> [Instructions]:
[1] From the passage on J.J. Redick and Dwight Howard, set down word for word the part starting at "It started with" and ending at "by the Pacers.".
[2] Translate this sentence from the passage on J.J. Redick and Dwight Howard into Spanish: "The season ended with Howard injured and the Magic easily ousted by the Pacers."

> [Selected passage]:
** begin **

It started with then Magic CEO Bob Vander Weide essentially drunk-dialing Dwight Howard and asking him to stay in Orlando. It didn’t seem like things could get more odd, but that was just the start, something that culminated in the day coach Stan Van Gundy told the media Howard wanted him fired just as Howard unknowingly walked into the press conference. The season ended with Howard injured and the Magic easily ousted by the Pacers.

Orlando guard J.J. Redick was on NBC’s SportsTalk and opened up about the year to host Russ Thaler. Great interview. Below are transcripts of the highlights.

About Howard:

“Within the team I think our perception has changed a little bit. I don’t see any way it couldn’t. But I am a Dwight supporter, I played with him for six years, I’ve been through some battles with him, won a lot of games tagging along side of him. He has been great for our organization.”

“I think as anyone can attest, sometimes we get confused in life. Sometimes we get bad advice. I think Dwight at his core, at his heart is a great kid, a great person. Maybe he just got a little confused, a little sidetracked about what was important and then at the end of the year he gets hurt and can’t play. It wasn’t a great year for him. I’m sure he’ll bounce back, get healthy and have a great year next year.”

** end **

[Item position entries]
** begin **

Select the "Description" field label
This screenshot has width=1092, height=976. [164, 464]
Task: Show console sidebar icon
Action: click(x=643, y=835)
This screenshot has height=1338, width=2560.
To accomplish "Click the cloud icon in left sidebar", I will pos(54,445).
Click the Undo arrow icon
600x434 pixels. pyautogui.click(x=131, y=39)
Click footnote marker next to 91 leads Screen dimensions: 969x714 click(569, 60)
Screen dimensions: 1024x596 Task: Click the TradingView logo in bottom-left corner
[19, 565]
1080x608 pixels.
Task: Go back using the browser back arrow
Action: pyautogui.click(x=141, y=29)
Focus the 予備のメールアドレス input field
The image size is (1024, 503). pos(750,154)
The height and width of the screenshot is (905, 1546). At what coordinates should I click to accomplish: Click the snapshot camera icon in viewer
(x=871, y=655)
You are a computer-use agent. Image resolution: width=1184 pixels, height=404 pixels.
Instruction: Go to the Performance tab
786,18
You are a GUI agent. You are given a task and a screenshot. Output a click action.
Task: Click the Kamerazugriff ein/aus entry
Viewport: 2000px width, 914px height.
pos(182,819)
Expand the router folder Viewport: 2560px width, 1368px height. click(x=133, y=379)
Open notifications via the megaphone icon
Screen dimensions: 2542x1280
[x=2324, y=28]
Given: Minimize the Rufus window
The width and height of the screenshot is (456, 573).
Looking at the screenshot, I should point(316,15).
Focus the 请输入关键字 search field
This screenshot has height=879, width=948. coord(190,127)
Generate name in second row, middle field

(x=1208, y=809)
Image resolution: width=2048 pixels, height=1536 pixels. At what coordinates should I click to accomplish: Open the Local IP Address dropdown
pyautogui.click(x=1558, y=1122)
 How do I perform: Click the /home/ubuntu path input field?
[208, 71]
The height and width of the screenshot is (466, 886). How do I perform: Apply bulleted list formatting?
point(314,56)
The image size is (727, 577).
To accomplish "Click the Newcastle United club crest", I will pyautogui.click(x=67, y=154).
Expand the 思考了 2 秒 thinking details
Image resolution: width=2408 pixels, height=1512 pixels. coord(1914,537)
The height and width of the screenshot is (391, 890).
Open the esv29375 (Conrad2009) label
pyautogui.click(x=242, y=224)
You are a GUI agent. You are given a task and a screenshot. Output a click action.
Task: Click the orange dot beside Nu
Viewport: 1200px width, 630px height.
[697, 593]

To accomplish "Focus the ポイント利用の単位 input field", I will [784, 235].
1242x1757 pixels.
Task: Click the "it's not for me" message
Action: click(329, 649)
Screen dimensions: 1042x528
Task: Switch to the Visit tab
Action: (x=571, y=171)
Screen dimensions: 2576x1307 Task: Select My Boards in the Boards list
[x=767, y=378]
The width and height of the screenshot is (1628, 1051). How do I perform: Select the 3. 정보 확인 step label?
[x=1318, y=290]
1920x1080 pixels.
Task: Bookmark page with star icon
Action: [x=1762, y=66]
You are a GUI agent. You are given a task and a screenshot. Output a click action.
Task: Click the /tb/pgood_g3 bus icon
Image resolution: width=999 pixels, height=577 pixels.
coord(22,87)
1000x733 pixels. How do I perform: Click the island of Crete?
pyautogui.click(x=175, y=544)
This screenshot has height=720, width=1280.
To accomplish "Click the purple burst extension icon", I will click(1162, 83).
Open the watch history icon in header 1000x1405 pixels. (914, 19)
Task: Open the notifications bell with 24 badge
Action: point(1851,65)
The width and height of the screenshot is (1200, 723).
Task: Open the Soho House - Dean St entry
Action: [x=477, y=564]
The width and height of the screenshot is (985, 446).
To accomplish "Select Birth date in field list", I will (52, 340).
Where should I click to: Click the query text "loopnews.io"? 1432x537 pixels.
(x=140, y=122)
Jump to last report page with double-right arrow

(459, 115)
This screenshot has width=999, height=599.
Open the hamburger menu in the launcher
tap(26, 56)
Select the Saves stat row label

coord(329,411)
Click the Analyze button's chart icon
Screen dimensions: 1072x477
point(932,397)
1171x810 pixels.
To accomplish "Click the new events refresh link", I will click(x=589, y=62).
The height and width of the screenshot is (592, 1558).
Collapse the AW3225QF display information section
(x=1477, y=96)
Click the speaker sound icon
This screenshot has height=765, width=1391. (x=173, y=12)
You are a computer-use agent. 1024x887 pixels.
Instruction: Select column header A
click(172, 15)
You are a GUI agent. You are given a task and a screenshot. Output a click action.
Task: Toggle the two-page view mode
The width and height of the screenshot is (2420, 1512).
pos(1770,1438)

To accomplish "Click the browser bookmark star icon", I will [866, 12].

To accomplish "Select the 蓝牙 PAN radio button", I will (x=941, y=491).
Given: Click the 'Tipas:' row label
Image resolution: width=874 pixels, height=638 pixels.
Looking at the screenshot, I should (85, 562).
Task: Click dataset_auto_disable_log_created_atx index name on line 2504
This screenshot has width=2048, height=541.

** end **

> [Solution list]:
[1]
It started with then Magic CEO Bob Vander Weide essentially drunk-dialing Dwight Howard and asking him to stay in Orlando. It didn’t seem like things could get more odd, but that was just the start, something that culminated in the day coach Stan Van Gundy told the media Howard wanted him fired just as Howard unknowingly walked into the press conference. The season ended with Howard injured and the Magic easily ousted by the Pacers.

[2] La temporada terminó con Howard lesionado y el Magic eliminado fácilmente por los Pacers.